---------- Exercise inputs
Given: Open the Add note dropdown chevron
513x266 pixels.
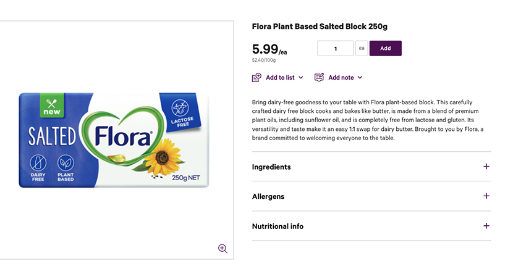Looking at the screenshot, I should (x=360, y=78).
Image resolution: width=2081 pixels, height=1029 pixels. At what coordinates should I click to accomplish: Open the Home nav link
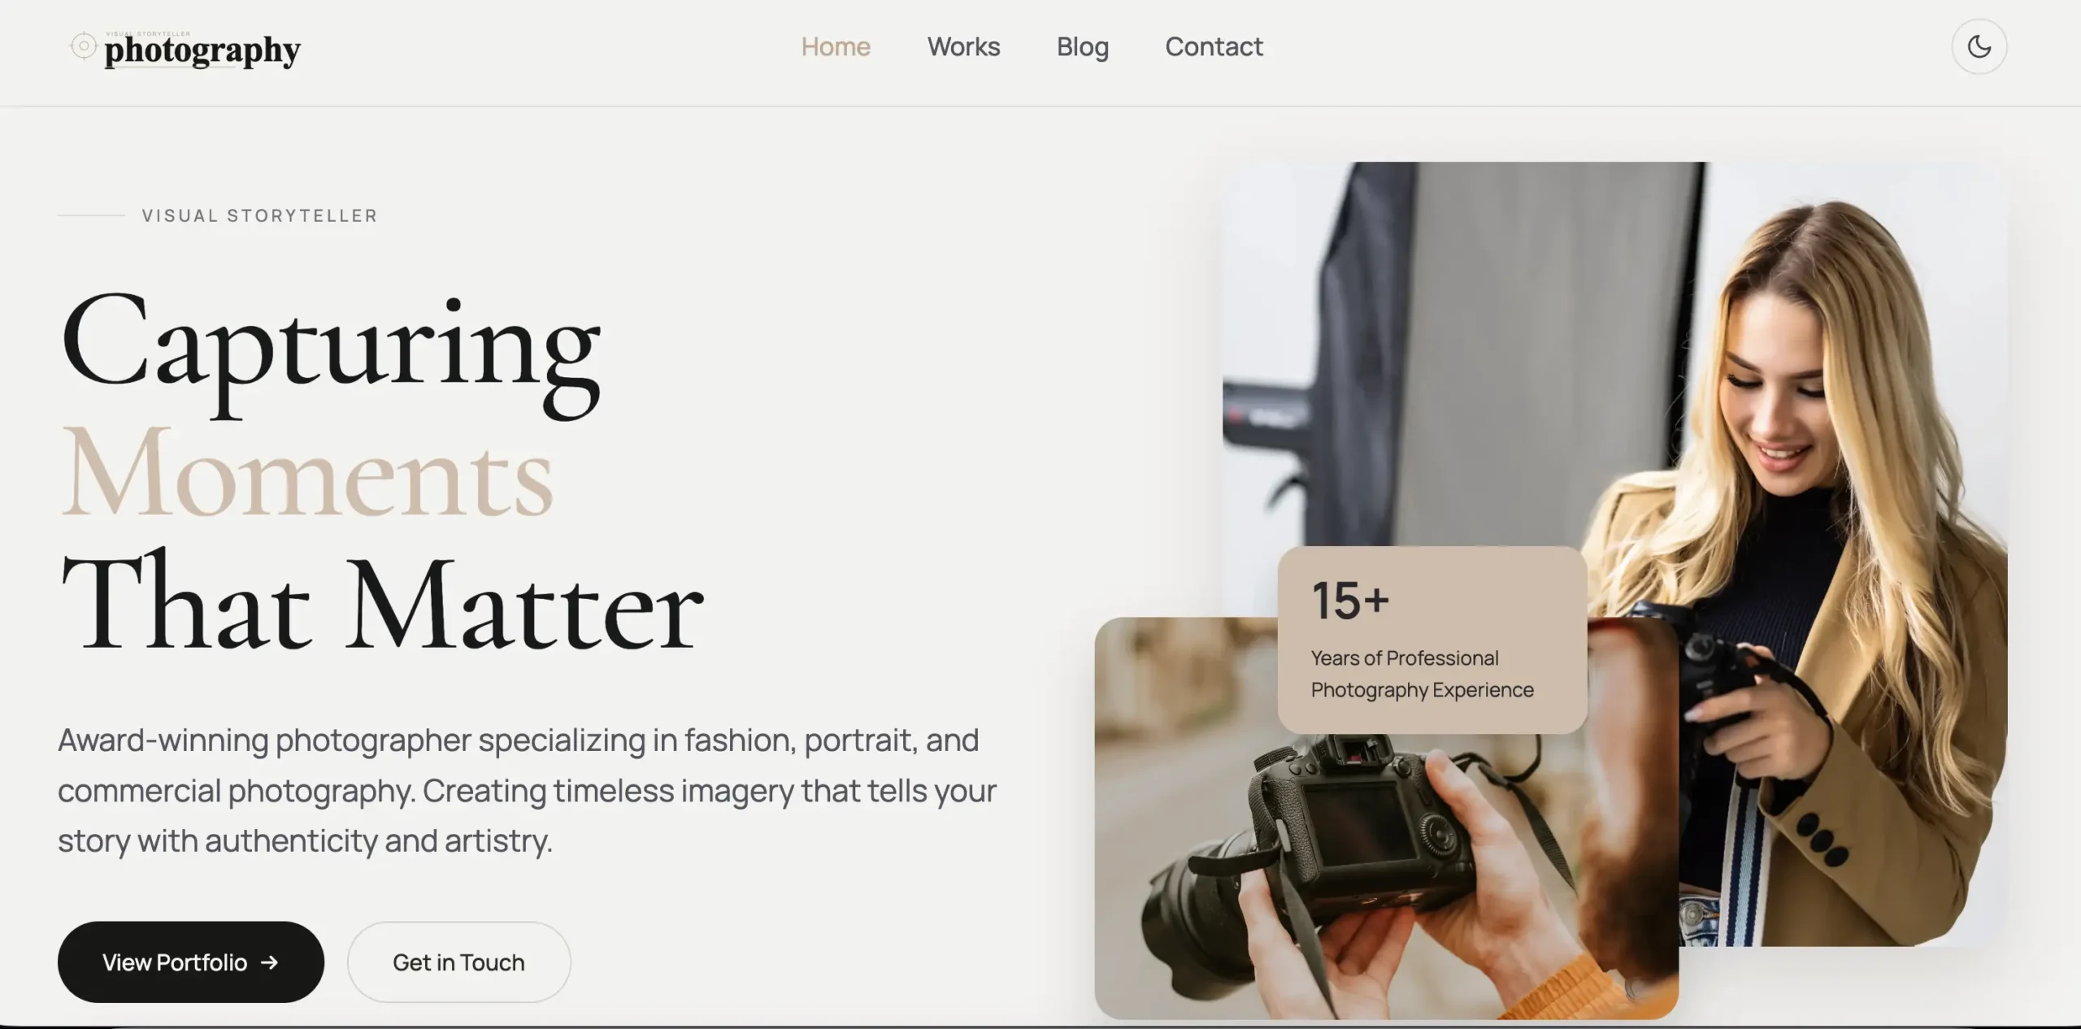tap(836, 46)
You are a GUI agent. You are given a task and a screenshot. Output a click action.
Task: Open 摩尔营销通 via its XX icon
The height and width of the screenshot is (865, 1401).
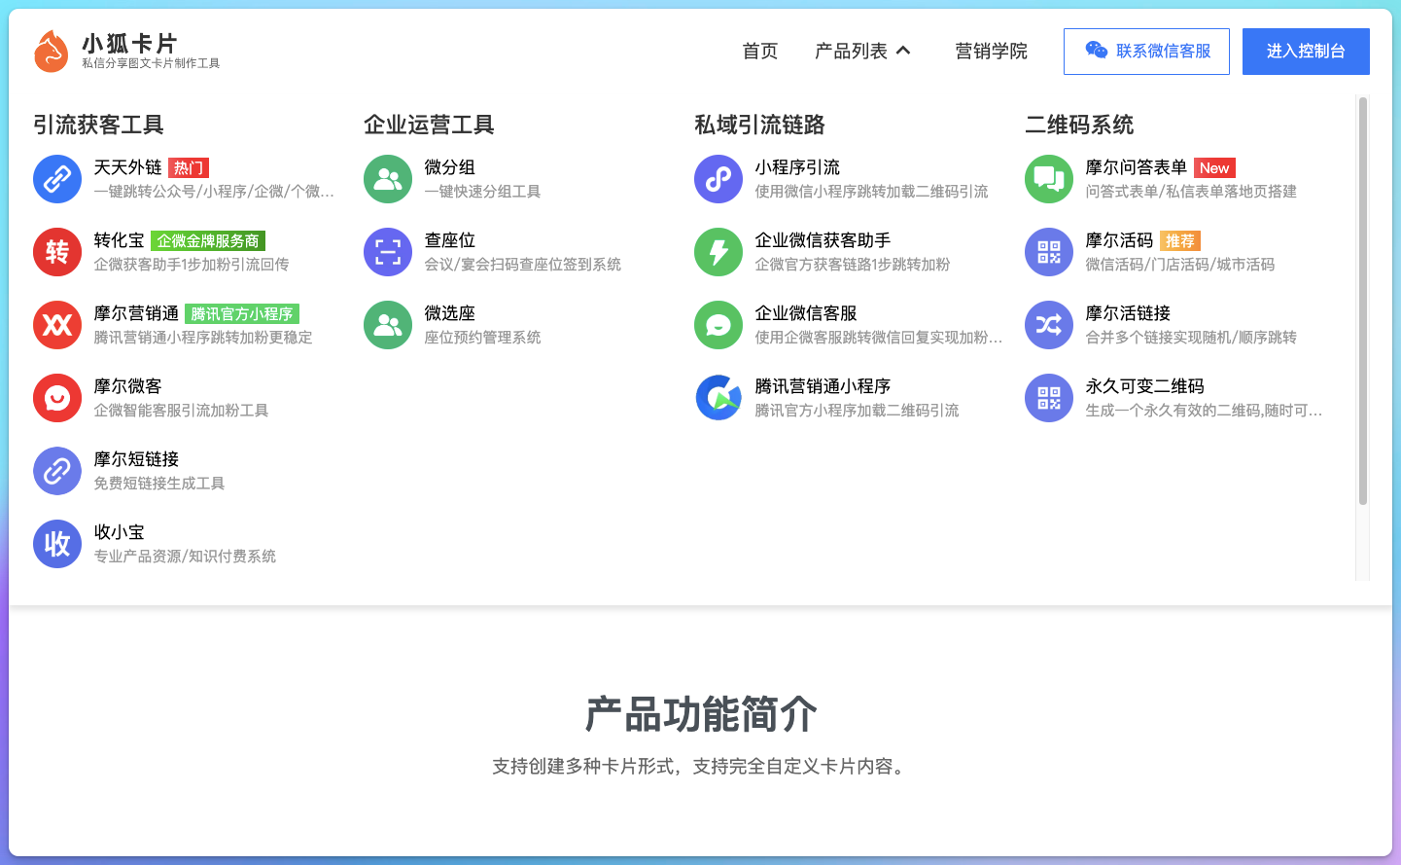click(56, 325)
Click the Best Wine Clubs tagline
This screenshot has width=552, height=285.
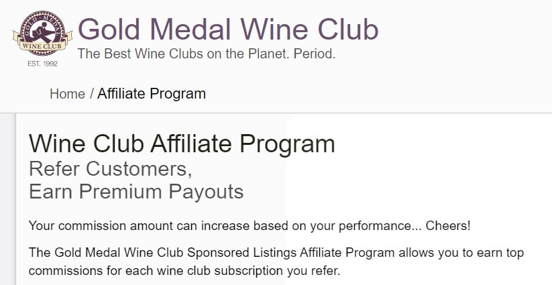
--------------------
**Description of the task**
The records above need to be copied exactly, with the pictures left out.

**Solved problem**
Given: Open the Add note dropdown chevron
513x266 pixels.
Looking at the screenshot, I should (x=360, y=78).
Image resolution: width=2081 pixels, height=1029 pixels. At what coordinates should I click to accomplish: Open the Home nav link
tap(836, 46)
You are a GUI agent. You are given a task and a screenshot. Output a click action.
Task: Open 摩尔营销通 via its XX icon
The height and width of the screenshot is (865, 1401).
click(56, 325)
Click the Best Wine Clubs tagline
This screenshot has width=552, height=285.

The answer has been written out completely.